Big Data and Machine Learning to Improve European Grapevine Moth (<i>Lobesia botrana</i>) Predictions
Joaquín Balduque-Gil,
Francisco J. Lacueva-Pérez,
Gorka Labata-Lezaun,
Rafael del-Hoyo-Alonso,
Sergio Ilarri,
Eva Sánchez-Hernández,
Pablo Martín-Ramos,
Juan J. Barriuso-Vargas
Affiliations
Joaquín Balduque-Gil
Department of Agricultural Sciences and Natural Environment, AgriFood Institute of Aragon (IA2), University of Zaragoza, Avenida Miguel Servet 177, 50013 Zaragoza, Spain
Francisco J. Lacueva-Pérez
Department of Big Data and Cognitive Systems, Instituto Tecnológico de Aragón, ITAINNOVA, María de Luna 7-8, 50018 Zaragoza, Spain
Gorka Labata-Lezaun
Department of Big Data and Cognitive Systems, Instituto Tecnológico de Aragón, ITAINNOVA, María de Luna 7-8, 50018 Zaragoza, Spain
Rafael del-Hoyo-Alonso
Department of Big Data and Cognitive Systems, Instituto Tecnológico de Aragón, ITAINNOVA, María de Luna 7-8, 50018 Zaragoza, Spain
Sergio Ilarri
Departamento de Informática e Ingeniería de Sistemas, Instituto de Investigación en Ingeniería de Aragón (I3A), Universidad de Zaragoza, María de Luna 1, 50018 Zaragoza, Spain
Eva Sánchez-Hernández
Department of Agricultural and Forestry Engineering, ETSIIAA, University of Valladolid, Avenida de Madrid 44, 34004 Palencia, Spain
Pablo Martín-Ramos
Department of Agricultural and Forestry Engineering, ETSIIAA, University of Valladolid, Avenida de Madrid 44, 34004 Palencia, Spain
Juan J. Barriuso-Vargas
Department of Agricultural Sciences and Natural Environment, AgriFood Institute of Aragon (IA2), University of Zaragoza, Avenida Miguel Servet 177, 50013 Zaragoza, Spain
Machine Learning (ML) techniques can be used to convert Big Data into valuable information for agri-environmental applications, such as predictive pest modeling.

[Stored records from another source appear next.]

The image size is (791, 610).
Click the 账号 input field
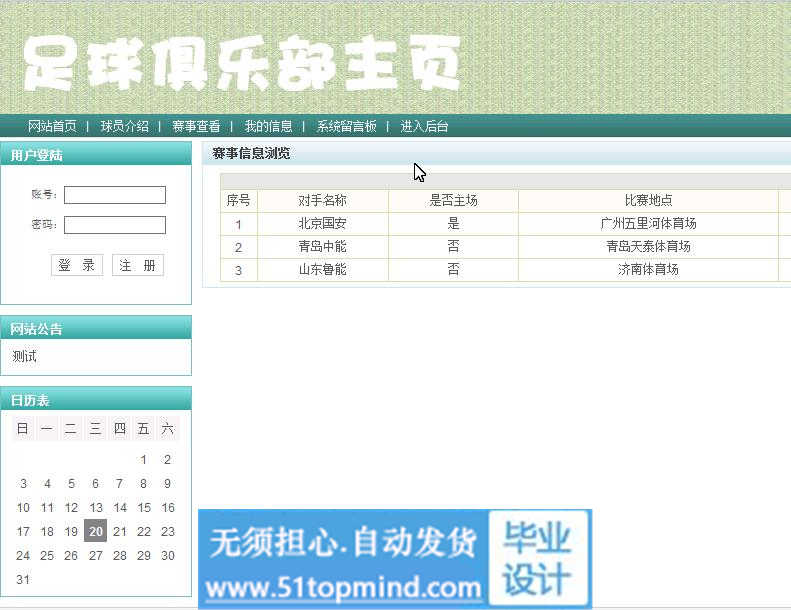115,195
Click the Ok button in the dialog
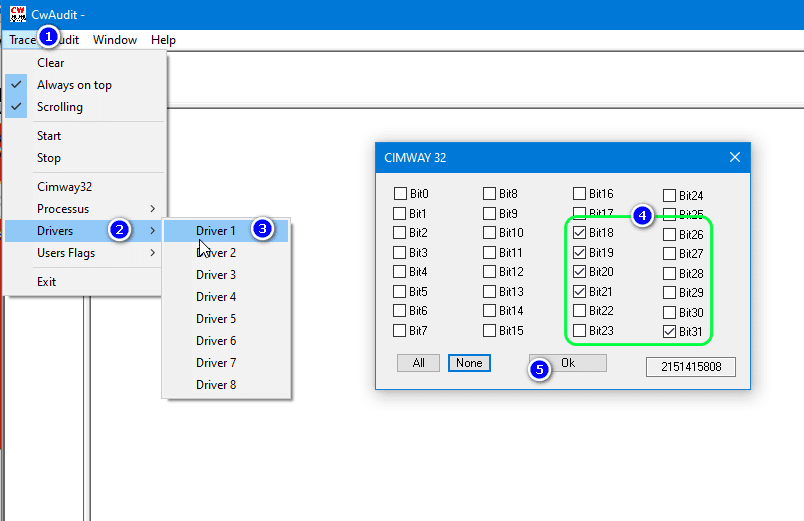The height and width of the screenshot is (521, 804). (568, 363)
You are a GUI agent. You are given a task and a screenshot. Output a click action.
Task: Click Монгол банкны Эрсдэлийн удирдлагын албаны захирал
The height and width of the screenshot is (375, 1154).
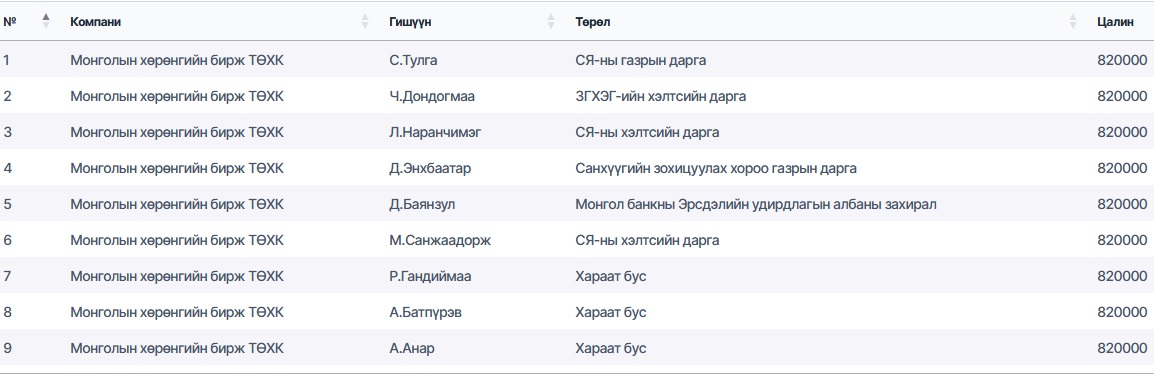click(x=756, y=204)
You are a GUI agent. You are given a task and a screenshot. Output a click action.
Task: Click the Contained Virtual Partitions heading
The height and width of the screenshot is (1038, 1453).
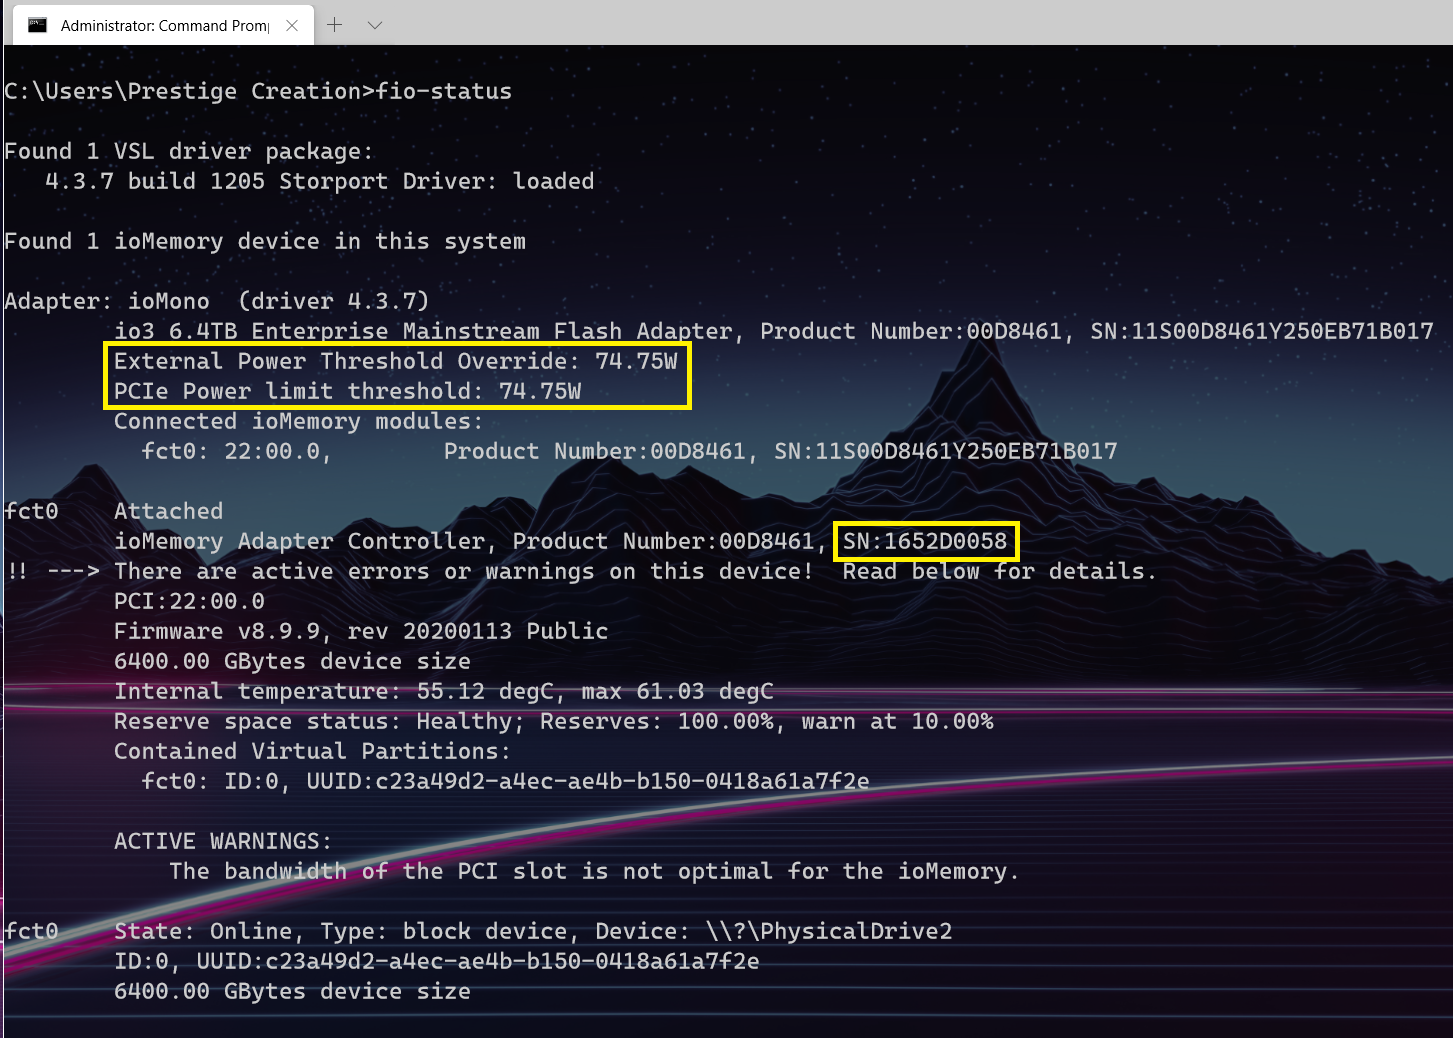point(311,751)
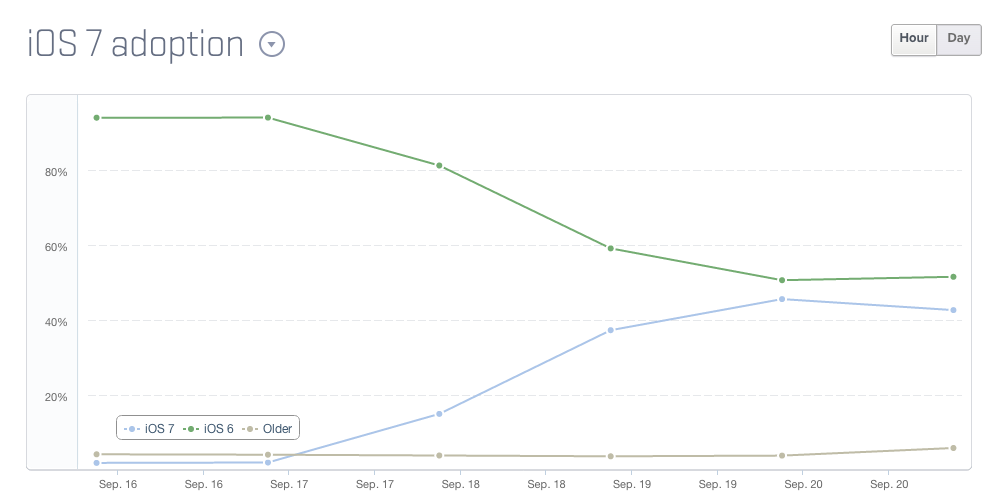Select the fifth Older series data point
The width and height of the screenshot is (998, 496).
[x=782, y=456]
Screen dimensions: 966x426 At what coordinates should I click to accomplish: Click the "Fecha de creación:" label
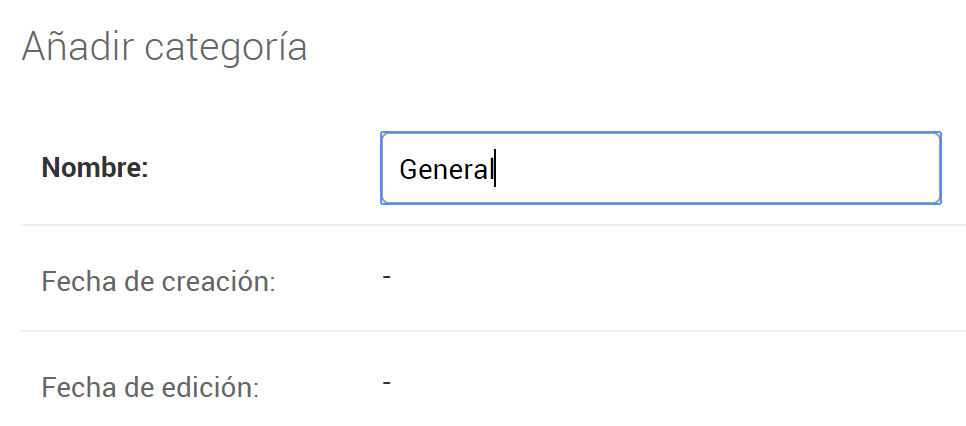pyautogui.click(x=158, y=282)
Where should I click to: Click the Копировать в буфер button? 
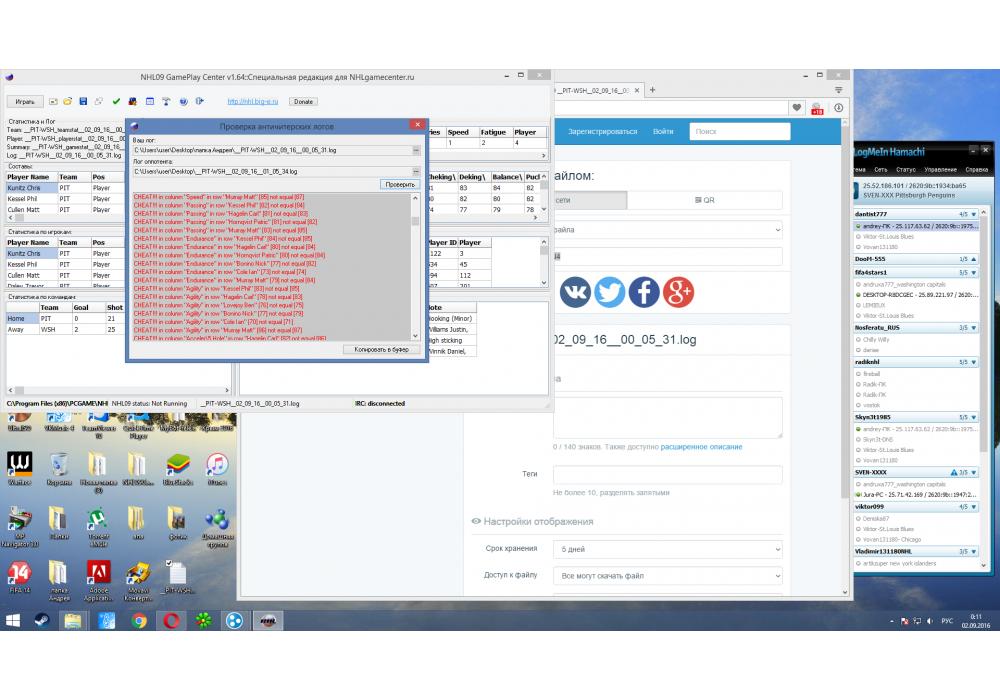click(380, 350)
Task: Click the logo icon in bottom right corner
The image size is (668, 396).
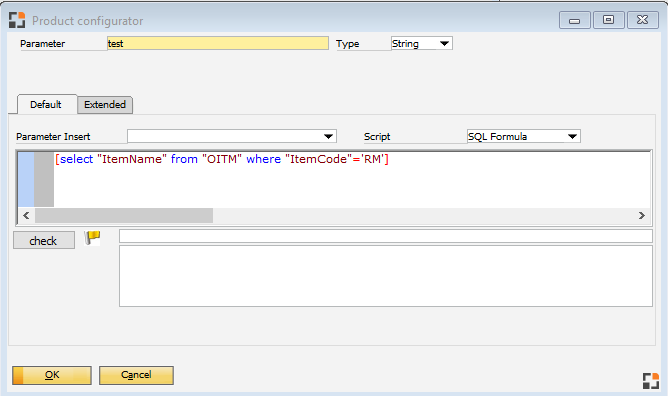Action: point(651,381)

Lobesia botrana (Denis & Schiffermüller) 1775 (Lepidoptera: Tortricidae) is one of the main pests of grapevine, causing high productivity losses in some vineyards worldwide. This work focuses on the optimization of the Touzeau model, a classical correlation model between temperature and L. botrana development using data-driven models. Data collected from field observations were combined with 30 GB of registered weather data updated every 30 min to train the ML models and make predictions on this pest’s flights, as well as to assess the accuracy of both Touzeau and ML models. The results obtained highlight a much higher F1 score of the ML models in comparison with the Touzeau model. The best-performing model was an artificial neural network of four layers, which considered several variables together and not only the temperature, taking advantage of the ability of ML models to find relationships in nonlinear systems. Despite the room for improvement of artificial intelligence-based models, the process and results presented herein highlight the benefits of ML applied to agricultural pest management strategies.